Display the network configuration including the machine’s IP address.

ifconfig

Control if a network interface is running

sudo ifconfig ath0 down
sudo ifconfig ath0 up

Restart your network

sudo /etc/init.d/networking restart

Manually edit your network settings

sudo gedit /etc/network/interfaces

Find out the users currently logged on.

who

netstat

Display the applications running on your machine’s ports. Show all sockets (a), only display tcp connections (t) and the program using the port (p).

netstat -atp

Speed up the results by using the ip address and not trying to determine the server names (n)

netstat -atnp

Display domain and IP information.

nslookup www.yourwebsite.com

List open ports on your machine (Linux)

netstat -atp | grep -i "listen"

List open ports on your machine (Mac OS X)

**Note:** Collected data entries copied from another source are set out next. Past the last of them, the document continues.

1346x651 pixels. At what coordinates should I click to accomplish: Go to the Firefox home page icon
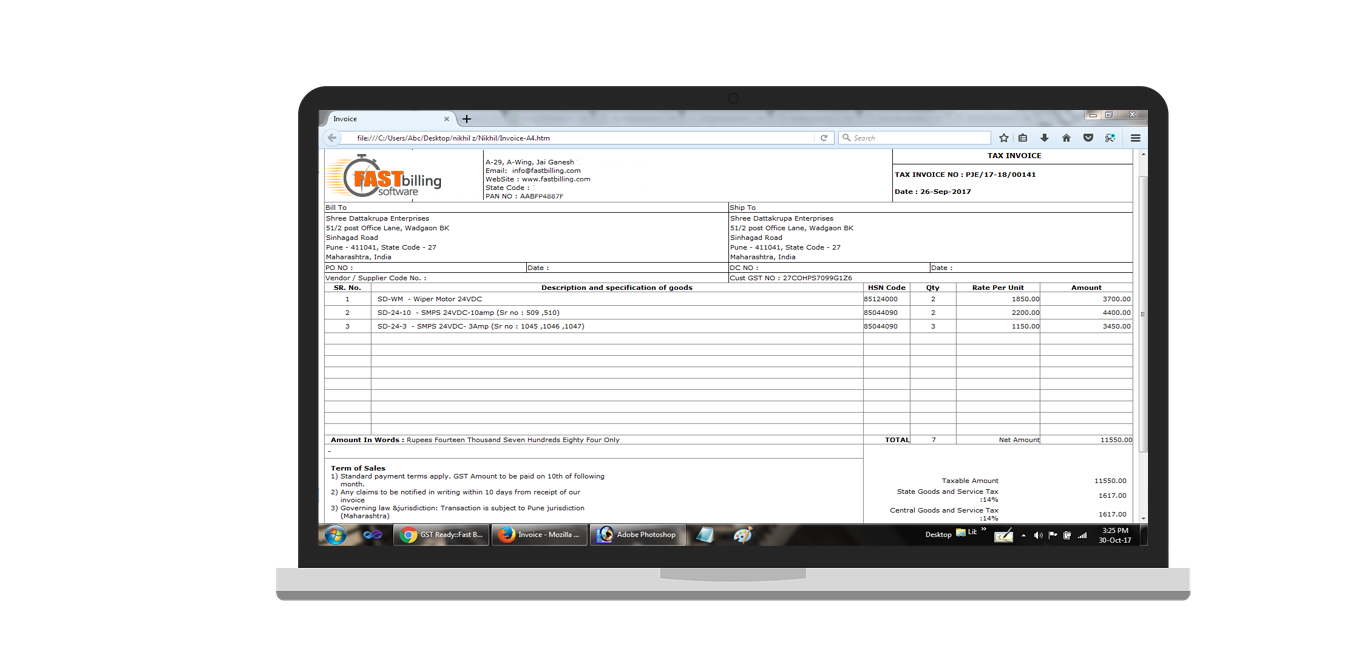[x=1066, y=138]
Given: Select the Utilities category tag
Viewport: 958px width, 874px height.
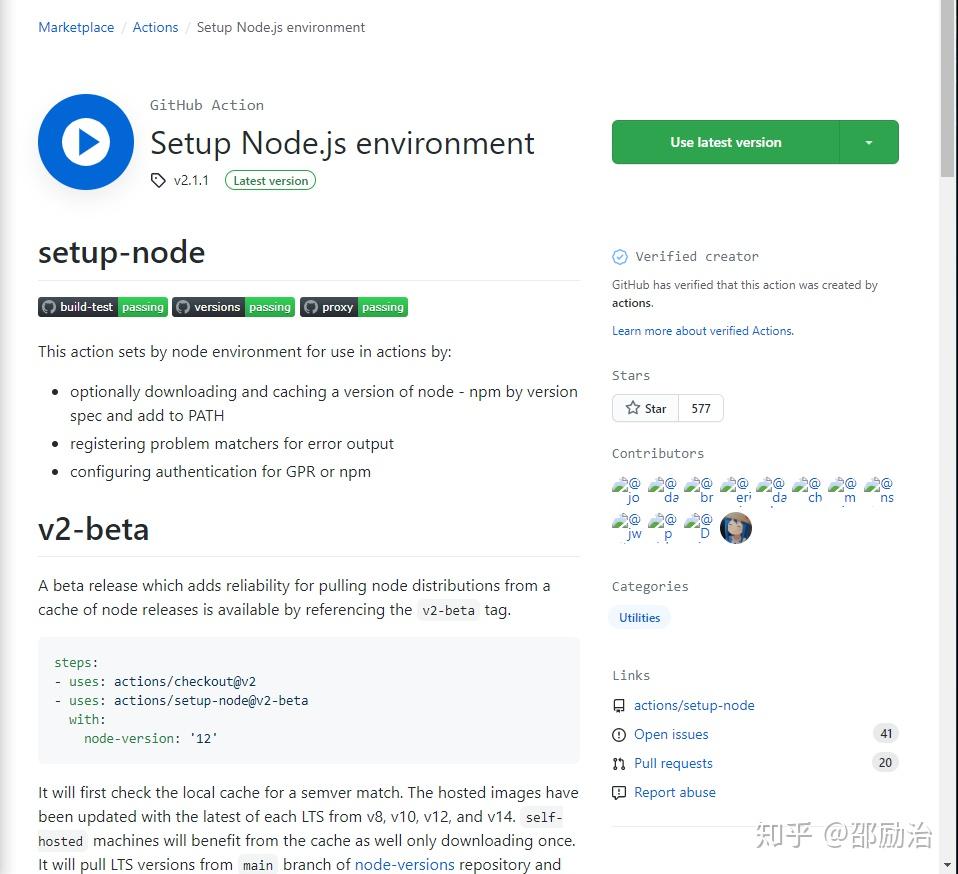Looking at the screenshot, I should click(639, 617).
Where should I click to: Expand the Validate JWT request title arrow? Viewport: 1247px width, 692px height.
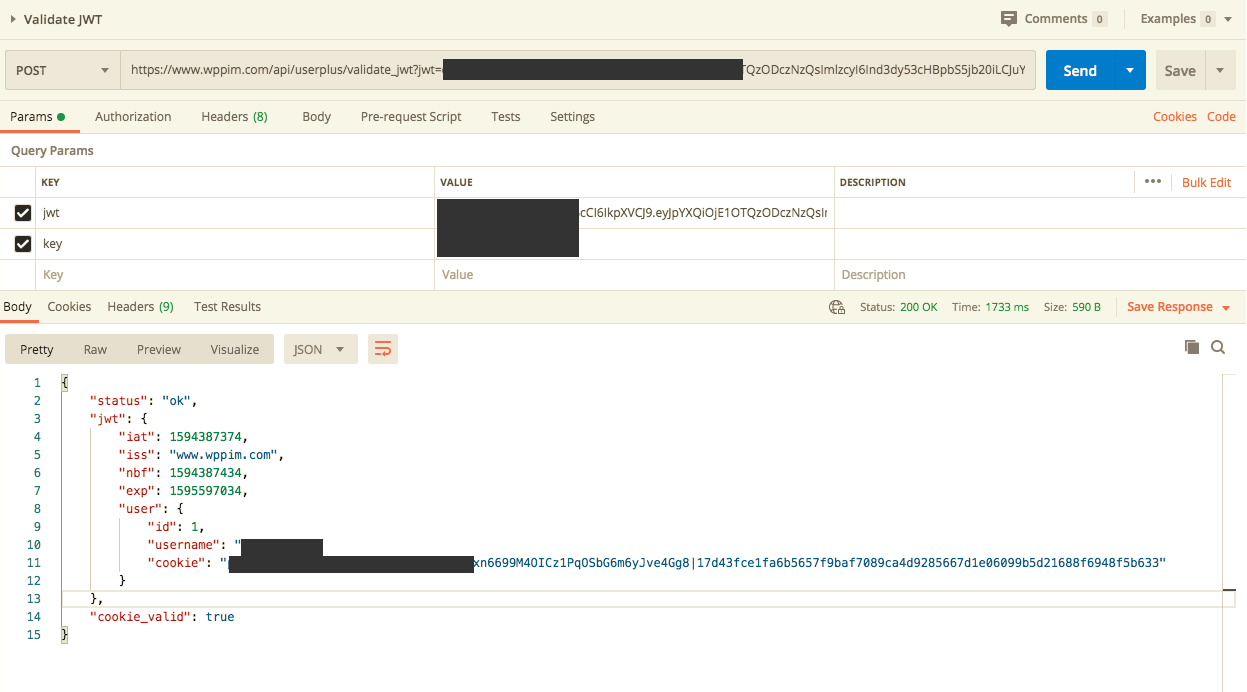pos(13,19)
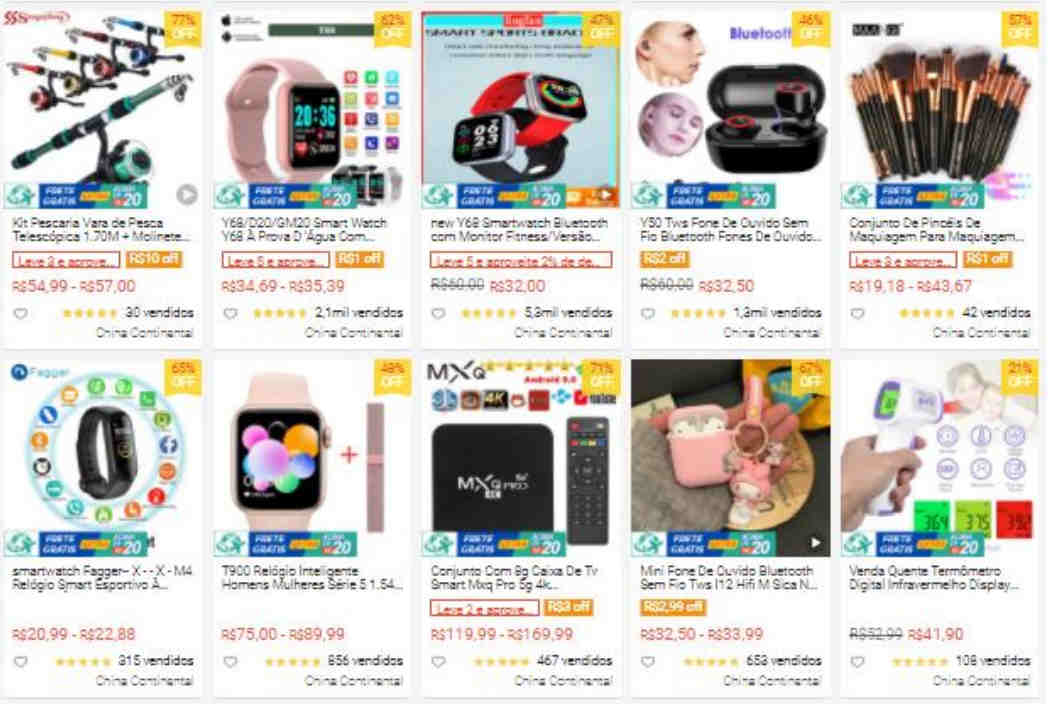
Task: Click R$10 off coupon on fishing kit
Action: 154,260
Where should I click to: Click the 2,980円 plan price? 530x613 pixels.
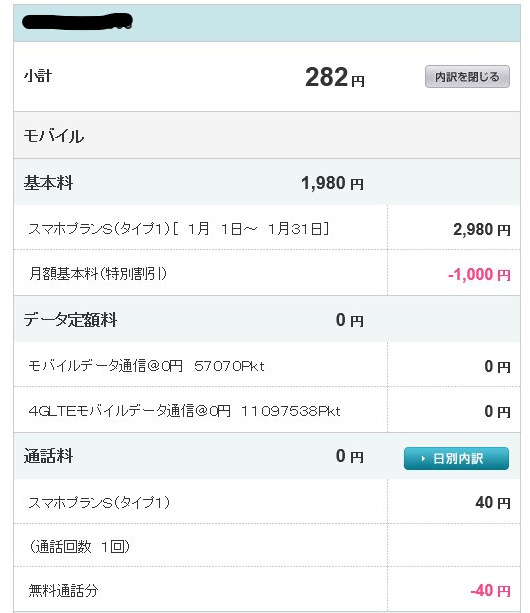coord(482,229)
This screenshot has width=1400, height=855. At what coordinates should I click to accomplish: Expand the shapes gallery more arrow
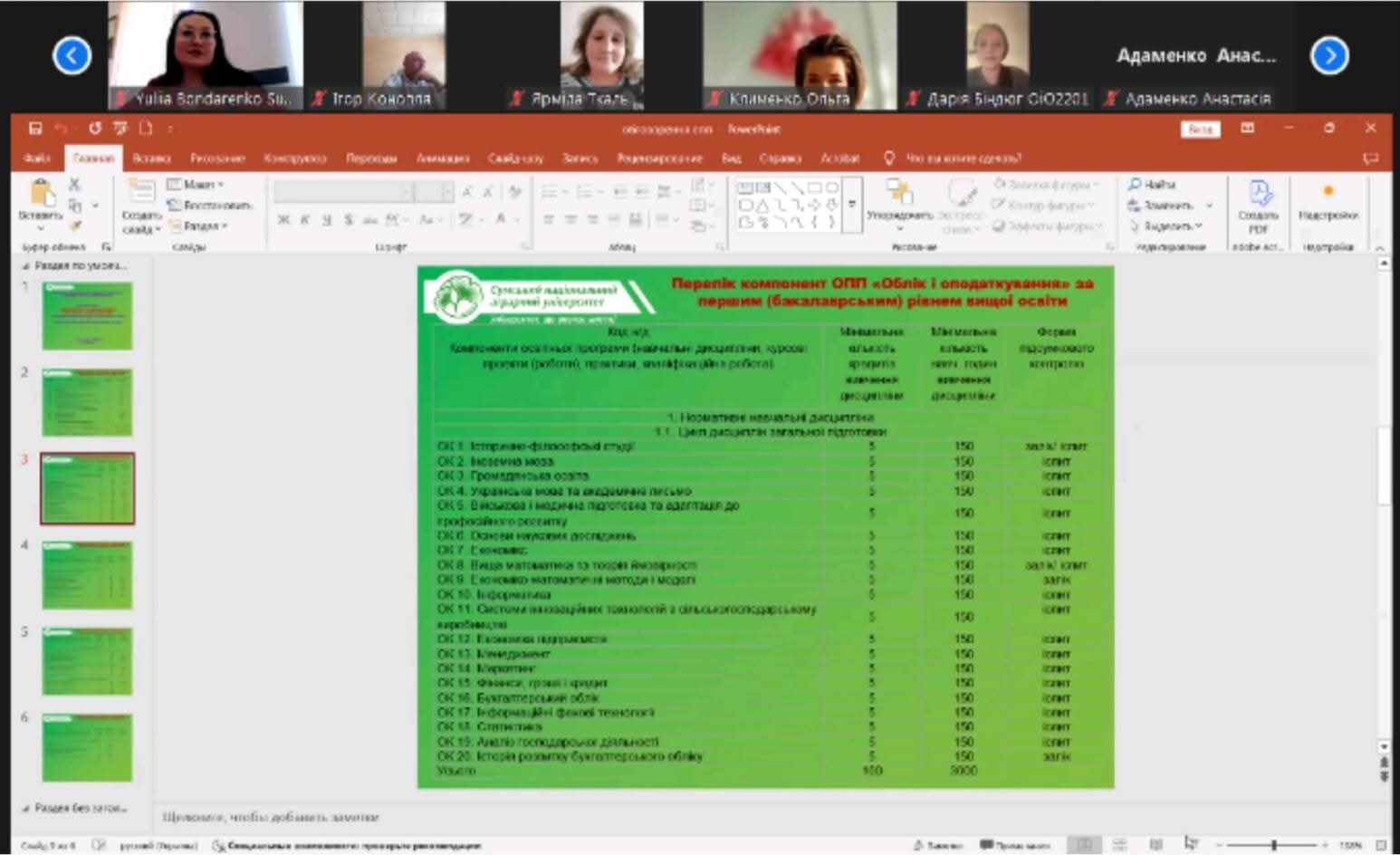[851, 205]
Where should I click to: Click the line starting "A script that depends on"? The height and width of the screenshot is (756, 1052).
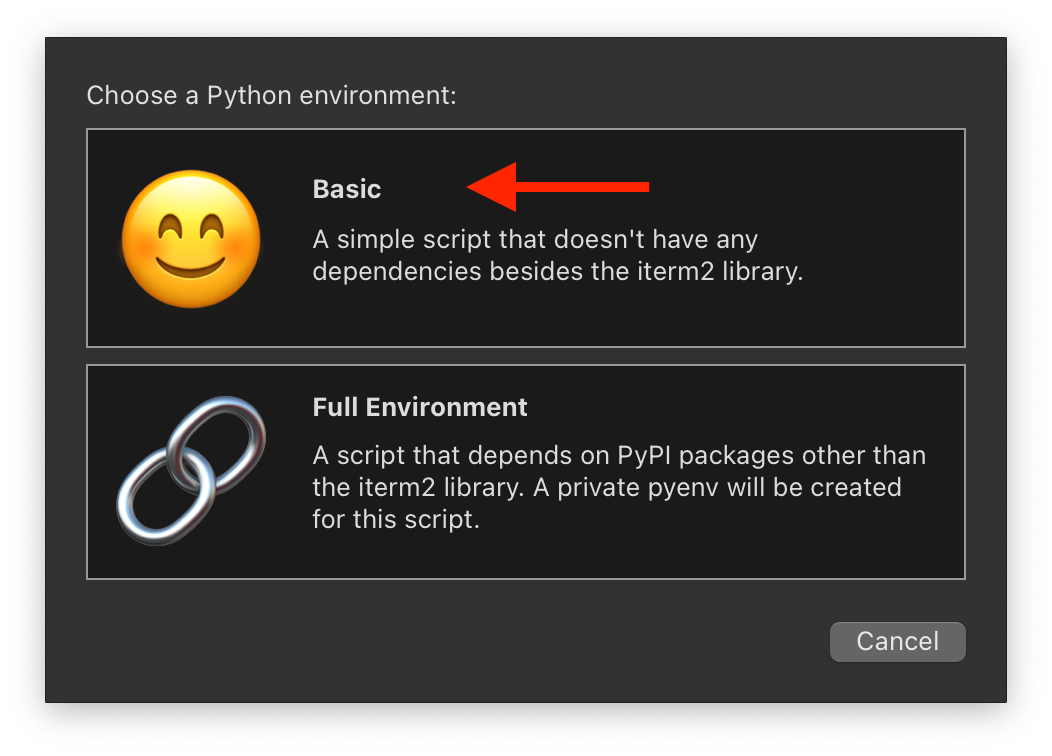click(619, 456)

sudo lsof -i -P | grep -i "listen"

View network activity of any application or user in realtime

lsof -r 2 -p PID -i -a
The "-r 2" option puts lsof in repeat mode, with updates every 2 seconds. (Ctrl -c quits)
The "-p" option is used to specify the application PID you want to monitor.
The "-u' option can be used to keep an eye on a users network activity.

jar

Loop in all the jar files in the current directory and search for the Java class called XmlAccess.

for f in $(ls *.jar) ; do echo $f; jar tvf $f 2>/dev/null | grep -i XmlAccess; done

mount

Automatically mount file systems when the computer boot by editing the /etc/fstab file.

/dev/sdb1   /home/shiftyjelly/media   ext3   defaults

Mount an iso image to a folder

sudo mount -o loop -t iso9660 file.iso /mnt/tmp

wget

Copy a website locally.

wget -r -w 1 http://api.rubyonrails.com
-r option tells wget to recursively download pages that are linked from the start page. 
-w 1 option tells wget to wait 1 second between requests so the server isn't hammered.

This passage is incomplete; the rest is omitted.